RE: [WNET, PORT, OEP] Synset's, Classes and multiple languages from Miles, AJ (Alistair) on 2004-05-06 (public-swbp-wg@w3.org from May 2004)

From: Miles, AJ (Alistair) <A.J.Miles@rl.ac.uk>
Date: Thu, 6 May 2004 15:00:02 +0100
To: "'public-swbp-wg@w3.org'" <public-swbp-wg@w3.org>
Message-ID: <350DC7048372D31197F200902773DF4C04944283@exchange11.rl.ac.uk>
Maybe of value here, reports on multilingual thesauri and thesaurus mapping
from SWAD-E:

[1] RDF Encoding of Multilingual Thesauri
<http://www.w3c.rl.ac.uk/SWAD/deliverables/8.3.html>
[2] Inter-Thesaurus Mapping
<http://www.w3c.rl.ac.uk/SWAD/deliverables/8.4.html>

[1] Outlines two approaches for thesaurus concepts - the scruffier but
simpler 'multilingual labelling' approach allows e.g. both 'dog' and 'chien'
to be labels for the same concept node (with the languages given by the
literal language tag), vs. the 'interlingual mapping' approach where you try
to express the extent to which the concepts from one monolingual thesaurus
overlap with the concepts from another in a different language.

Al.

> -----Original Message-----
> From: public-swbp-wg-request@w3.org
> [mailto:public-swbp-wg-request@w3.org]On Behalf Of Dan Brickley
> Sent: 06 May 2004 09:58
> To: McBride, Brian
> Cc: Aldo Gangemi; SWBPD list
> Subject: Re: [WNET, PORT, OEP] Synset's, Classes and multiple 
> languages
> 
> 
> 
> McBride, Brian wrote:
> 
> > Thinking a little more about this as I cycled to work this 
> morning, it
> > occurred to me that one test to apply to a design for a 
> wordnet mapping is
> > mergability with other WordNet's, and other ontologies, 
> which leads to a
> > specific test case (I love test cases).
> > 
> > What happens if we merged say a French and English WordNet?
> 
> This is a really interesting problem space. One can easily get 
> distracted by grand issues such as the relationship between 
> thought and 
> language...
> 
> Eurowordnet had a good crack at the practicalities, see 
> http://www.illc.uva.nl/EuroWordNet/ for docs (sadly not data) 
> explaining 
>   their twist on the Princeton wordnet approach.

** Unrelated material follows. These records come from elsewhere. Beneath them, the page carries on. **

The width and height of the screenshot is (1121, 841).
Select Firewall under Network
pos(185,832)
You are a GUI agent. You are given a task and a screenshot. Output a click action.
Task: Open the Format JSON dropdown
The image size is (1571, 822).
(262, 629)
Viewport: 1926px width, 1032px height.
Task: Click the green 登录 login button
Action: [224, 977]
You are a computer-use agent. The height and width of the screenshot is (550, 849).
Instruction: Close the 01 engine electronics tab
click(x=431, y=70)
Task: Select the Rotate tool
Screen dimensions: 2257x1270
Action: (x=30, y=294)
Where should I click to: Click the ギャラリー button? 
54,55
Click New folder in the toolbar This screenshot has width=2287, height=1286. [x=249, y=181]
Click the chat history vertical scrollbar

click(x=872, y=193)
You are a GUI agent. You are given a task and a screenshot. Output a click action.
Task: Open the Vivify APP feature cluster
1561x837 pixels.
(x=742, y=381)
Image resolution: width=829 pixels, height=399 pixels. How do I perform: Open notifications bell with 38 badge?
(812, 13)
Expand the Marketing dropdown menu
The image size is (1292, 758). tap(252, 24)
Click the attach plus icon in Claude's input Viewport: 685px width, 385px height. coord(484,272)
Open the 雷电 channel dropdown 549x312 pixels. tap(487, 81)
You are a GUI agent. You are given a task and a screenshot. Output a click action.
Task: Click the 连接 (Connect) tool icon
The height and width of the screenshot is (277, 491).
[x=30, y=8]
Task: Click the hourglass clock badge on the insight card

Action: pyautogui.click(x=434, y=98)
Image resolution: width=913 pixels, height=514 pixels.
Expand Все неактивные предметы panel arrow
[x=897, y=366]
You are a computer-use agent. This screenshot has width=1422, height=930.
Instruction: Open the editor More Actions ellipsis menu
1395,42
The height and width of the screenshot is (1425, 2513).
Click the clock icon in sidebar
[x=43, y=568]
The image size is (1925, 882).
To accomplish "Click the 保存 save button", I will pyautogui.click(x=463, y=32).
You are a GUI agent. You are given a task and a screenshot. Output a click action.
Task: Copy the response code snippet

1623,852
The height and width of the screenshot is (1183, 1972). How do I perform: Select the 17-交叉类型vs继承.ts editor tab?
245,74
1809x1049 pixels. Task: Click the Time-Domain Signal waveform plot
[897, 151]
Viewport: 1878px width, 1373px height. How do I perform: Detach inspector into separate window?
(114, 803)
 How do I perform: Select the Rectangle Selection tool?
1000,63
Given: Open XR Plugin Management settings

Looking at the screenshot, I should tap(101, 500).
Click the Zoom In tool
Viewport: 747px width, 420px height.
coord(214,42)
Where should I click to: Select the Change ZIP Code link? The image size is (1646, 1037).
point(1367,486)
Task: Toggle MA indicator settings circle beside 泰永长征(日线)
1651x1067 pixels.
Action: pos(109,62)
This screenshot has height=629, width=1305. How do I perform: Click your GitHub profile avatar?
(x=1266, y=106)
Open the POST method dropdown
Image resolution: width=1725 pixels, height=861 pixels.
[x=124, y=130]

They had to 
> change it 
> slightly to give them a model for representing multi-lingual wordnets 
> (at least for Euro languages, not sure if they claim universality).
> 
> > If we have the synset "dog" sameClassAs the class of dogs, 
> and the synset
> > "chien" sameClassAs the class of dogs, then we have synset 
> "dog" sameClassAs
> > synset "chien".  My  knowledge of Owl is too weak :(  Does 
> that lead to the
> > conclusion that "chien" and "dog" are members of the same 
> synset?  Would
> > that be a problem for anyone?
> 
> http://www.w3.org/TR/2004/REC-owl-ref-20040210/ reminds me that 
> daml:sameClassAs became owl:equivalentClass ie 
> http://www.w3.org/TR/2004/REC-owl-ref-20040210/#equivalentClass-def
> 
>    The meaning of such a class axiom is that the two class 
> descriptions
>    involved have the same class extension (i.e., both class extensions
>    contain exactly the same set of individuals).
> 
> Remembering that OWL and RDF/S allow for there to be distinct classes 
> that have a common extension, this allows us to have classes 
> "Dog" and 
> "Chien" which are co-extensive, yet nevertheless distinct (including 
> their rdfs:label, rdfs:comment, URI names, etc.).
> 
> (I think in DAML+OIL, the claim might have been stronger, ie. 
> that the 
> two class descriptions were descriptions of the self-same class.)
> 
> FWIW I also see value in creating distinct RDF/OWL classes 
> for each term 
> in a wordnet synset, since there are plentiful subtle differences 
> between the terms that Wordnet lumps together. For eg see 
> http://rdfweb.org/topic/WhyWordnetIsCool for a few examples 
> (I applied 
> Wordnet to some photos I took one weekend). Wordnet has "cowboy hat, 
> ten-gallon hat" as synonyms. Also "can, tin, tin can". 
> Wordnet is pretty 
> scruffy. By breaking out synset parts into their own classes, in 
> addition to having a common superclass they all share, we 
> allow people 
> to use wordnet in a more precise way, without having to spent the 
> time/money cleaning it up into a formal ontology.
> 
> > If they are synonyms, we'd need to encode the language 
> somewhere, so that
> > software can easily restrict the language of the synoyms it selects.
> 
> This is the tricky problem of trying to a map a 
> linguistically oriented 
> system into a world-oriented system. I think we need parallel 
> representations of wordnets: a (simplified) class hierarchy (ie. 
> ignoring many parts of wordnet), and a full wordnet-style web of 
> (linguistic) concepts. The former would benefit for exposing RDF/OWL 
> classes for each synset, and each term in the synset; the 
> latter might 
> be handled with an extension of SKOS, although that is yet to be 
> established.
> 
> > I guess I'm wondering if it would make sense to model the 
> synsets for the
> > same concept in different languages as different resources. 
> 
> I think so, at some level. At another level, we want to express the 
> commonality.
> 
> Motivating use case: Image description... many electronic images are 
> language-neutral and hence internationally useful in a way that 
> textually-oriented electronic documents aren't. Being able to have an 
> image be described by a french speaker, yet discovered by a Japanese 
> speaker (or vice-versa), is a nicely practical goal for the 
> semantic web 
> effort.
> 
> cheers,
> 
> Dan
> 
> ps. 
> http://www.w3.org/2001/sw/Europe/200404/i18n/jptofu-example1.xml for 
> some rough experiments with Japanese dictionary ideas...
> 
> 
>
Received on Thursday, 6 May 2004 10:00:59 UTC